I just finished teaching a freshman calculus course (at an American state university), and one standard topic in the curriculum is related rates. I taught my students to answer questions such as the following (taken, more or less, from the textbook):
A man starts walking due north at 5 ft/sec from a Point A. Ten seconds later, a woman starts walking south at 4 ft/sec from a point 20 ft due east of Point A. How fast are they moving apart when the woman has been walking for ten seconds?
A 6' man walks away from a 20' lamppost at a speed of 5 ft/sec. How fast is the distance between the tip of his shadow and the top of the post changing when he is 40' away?
A baseball player runs from first base to second at 20 ft/sec, and simultaneously another baseball player runs from third base to home at the same speed. How fast are they approaching each other after one second?

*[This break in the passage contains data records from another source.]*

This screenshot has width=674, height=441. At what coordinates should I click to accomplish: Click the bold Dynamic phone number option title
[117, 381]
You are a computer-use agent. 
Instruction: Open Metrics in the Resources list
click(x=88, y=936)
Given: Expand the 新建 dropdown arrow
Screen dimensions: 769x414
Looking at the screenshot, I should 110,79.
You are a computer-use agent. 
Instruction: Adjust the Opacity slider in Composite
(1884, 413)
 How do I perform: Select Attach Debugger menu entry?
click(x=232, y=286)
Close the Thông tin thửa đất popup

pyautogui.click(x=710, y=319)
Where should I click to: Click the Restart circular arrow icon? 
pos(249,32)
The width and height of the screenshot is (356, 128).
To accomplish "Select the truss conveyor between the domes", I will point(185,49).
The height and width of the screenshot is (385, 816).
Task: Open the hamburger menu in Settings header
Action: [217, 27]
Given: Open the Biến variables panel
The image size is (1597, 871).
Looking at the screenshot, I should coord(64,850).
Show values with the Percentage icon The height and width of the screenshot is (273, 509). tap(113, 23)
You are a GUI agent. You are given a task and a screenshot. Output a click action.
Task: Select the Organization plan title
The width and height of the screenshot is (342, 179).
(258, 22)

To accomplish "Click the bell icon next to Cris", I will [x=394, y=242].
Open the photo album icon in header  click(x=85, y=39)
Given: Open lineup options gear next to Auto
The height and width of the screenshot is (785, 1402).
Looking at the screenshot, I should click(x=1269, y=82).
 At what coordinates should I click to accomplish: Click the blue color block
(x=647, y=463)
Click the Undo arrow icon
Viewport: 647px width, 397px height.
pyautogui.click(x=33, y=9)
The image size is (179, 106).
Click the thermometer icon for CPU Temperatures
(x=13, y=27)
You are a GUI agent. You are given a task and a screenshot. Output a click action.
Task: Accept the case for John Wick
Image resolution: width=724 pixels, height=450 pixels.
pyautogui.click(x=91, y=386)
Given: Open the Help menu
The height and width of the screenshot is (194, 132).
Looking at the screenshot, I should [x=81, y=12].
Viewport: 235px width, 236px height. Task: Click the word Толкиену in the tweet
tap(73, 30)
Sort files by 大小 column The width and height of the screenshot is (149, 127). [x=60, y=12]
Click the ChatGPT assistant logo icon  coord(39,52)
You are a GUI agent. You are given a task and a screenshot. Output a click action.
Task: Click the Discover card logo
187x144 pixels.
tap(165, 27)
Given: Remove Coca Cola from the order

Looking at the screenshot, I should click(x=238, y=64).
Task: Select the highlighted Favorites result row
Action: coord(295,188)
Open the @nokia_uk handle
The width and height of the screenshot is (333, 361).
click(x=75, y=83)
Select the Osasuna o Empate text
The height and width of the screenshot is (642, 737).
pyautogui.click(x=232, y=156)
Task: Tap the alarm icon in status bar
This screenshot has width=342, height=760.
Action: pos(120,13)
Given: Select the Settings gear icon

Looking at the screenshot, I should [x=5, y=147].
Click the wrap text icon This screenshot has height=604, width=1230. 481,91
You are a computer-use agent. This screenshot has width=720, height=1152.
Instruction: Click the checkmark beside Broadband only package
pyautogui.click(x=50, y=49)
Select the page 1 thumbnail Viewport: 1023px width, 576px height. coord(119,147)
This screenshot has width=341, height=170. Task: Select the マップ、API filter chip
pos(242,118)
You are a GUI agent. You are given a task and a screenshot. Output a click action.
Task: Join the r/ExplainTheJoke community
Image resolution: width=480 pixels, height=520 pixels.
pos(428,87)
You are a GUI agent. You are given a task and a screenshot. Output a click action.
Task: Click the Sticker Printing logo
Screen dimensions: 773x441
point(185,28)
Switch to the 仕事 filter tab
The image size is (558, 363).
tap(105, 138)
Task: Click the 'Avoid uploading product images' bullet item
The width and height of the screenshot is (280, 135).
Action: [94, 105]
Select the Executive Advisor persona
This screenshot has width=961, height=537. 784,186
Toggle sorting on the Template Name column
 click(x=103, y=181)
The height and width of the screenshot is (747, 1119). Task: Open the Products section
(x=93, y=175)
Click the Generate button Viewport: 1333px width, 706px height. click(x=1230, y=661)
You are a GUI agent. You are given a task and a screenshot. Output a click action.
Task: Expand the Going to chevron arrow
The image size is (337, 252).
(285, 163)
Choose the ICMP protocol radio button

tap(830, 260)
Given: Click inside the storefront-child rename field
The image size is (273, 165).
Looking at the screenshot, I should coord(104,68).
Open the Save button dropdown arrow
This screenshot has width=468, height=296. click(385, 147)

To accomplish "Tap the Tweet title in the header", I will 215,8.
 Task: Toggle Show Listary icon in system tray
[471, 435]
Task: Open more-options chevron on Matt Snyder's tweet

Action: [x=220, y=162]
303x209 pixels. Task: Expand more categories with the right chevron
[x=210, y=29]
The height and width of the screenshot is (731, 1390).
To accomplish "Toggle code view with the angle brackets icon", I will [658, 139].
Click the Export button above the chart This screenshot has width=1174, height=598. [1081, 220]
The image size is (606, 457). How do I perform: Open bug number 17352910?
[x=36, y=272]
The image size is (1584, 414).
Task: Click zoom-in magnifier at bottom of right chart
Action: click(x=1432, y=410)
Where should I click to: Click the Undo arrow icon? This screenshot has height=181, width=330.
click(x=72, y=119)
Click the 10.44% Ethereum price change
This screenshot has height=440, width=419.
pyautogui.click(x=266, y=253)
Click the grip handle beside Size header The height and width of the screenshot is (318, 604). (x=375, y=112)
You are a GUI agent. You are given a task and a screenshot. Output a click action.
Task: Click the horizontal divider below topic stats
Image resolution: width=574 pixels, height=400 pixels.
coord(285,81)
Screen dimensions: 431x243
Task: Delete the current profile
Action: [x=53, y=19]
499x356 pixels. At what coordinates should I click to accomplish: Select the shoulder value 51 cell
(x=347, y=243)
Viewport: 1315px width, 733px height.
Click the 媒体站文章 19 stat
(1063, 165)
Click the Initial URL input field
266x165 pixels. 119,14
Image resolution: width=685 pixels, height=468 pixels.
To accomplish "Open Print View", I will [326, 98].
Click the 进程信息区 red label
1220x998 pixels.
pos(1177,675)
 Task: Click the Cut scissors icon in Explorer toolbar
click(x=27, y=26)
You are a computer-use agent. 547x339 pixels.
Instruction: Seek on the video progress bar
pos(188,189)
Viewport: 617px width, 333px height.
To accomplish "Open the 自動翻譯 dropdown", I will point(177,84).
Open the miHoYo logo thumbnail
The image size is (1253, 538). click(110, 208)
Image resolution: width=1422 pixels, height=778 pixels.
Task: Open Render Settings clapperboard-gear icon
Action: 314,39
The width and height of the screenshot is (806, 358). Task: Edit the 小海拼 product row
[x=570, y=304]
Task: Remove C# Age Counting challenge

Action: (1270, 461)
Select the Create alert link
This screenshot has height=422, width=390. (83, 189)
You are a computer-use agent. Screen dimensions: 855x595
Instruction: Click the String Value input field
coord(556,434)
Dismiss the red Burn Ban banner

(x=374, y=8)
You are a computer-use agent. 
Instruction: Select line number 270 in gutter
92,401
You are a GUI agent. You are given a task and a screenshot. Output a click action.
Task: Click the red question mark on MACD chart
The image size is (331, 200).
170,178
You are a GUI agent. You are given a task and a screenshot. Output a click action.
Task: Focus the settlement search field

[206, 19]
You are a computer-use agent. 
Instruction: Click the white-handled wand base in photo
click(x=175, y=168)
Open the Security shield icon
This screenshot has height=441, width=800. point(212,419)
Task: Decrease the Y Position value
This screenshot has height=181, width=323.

To put my question bluntly: Who cares?
My students do, but only because they know these questions will appear on their exams. The baseball question (or something very similar) is actually an exercise in Stewart, and I struggled in vain to imagine a situation in which the manager of a baseball team would need to know the answer.
This is in stark contrast to many other topics addressed in first-year calculus -- optimization, basic differential equations, etc. -- which are realistic models of questions of natural interest in business, biology, etc. Basically, all the related rates questions seemed to be cooked up in response to the fact that calculus students now knew a method to solve them.
My question is in the title. Can anyone share any related rates questions which don't seem quite as contrived, and which might naturally seem interesting and motivated to a typical class of college freshmen?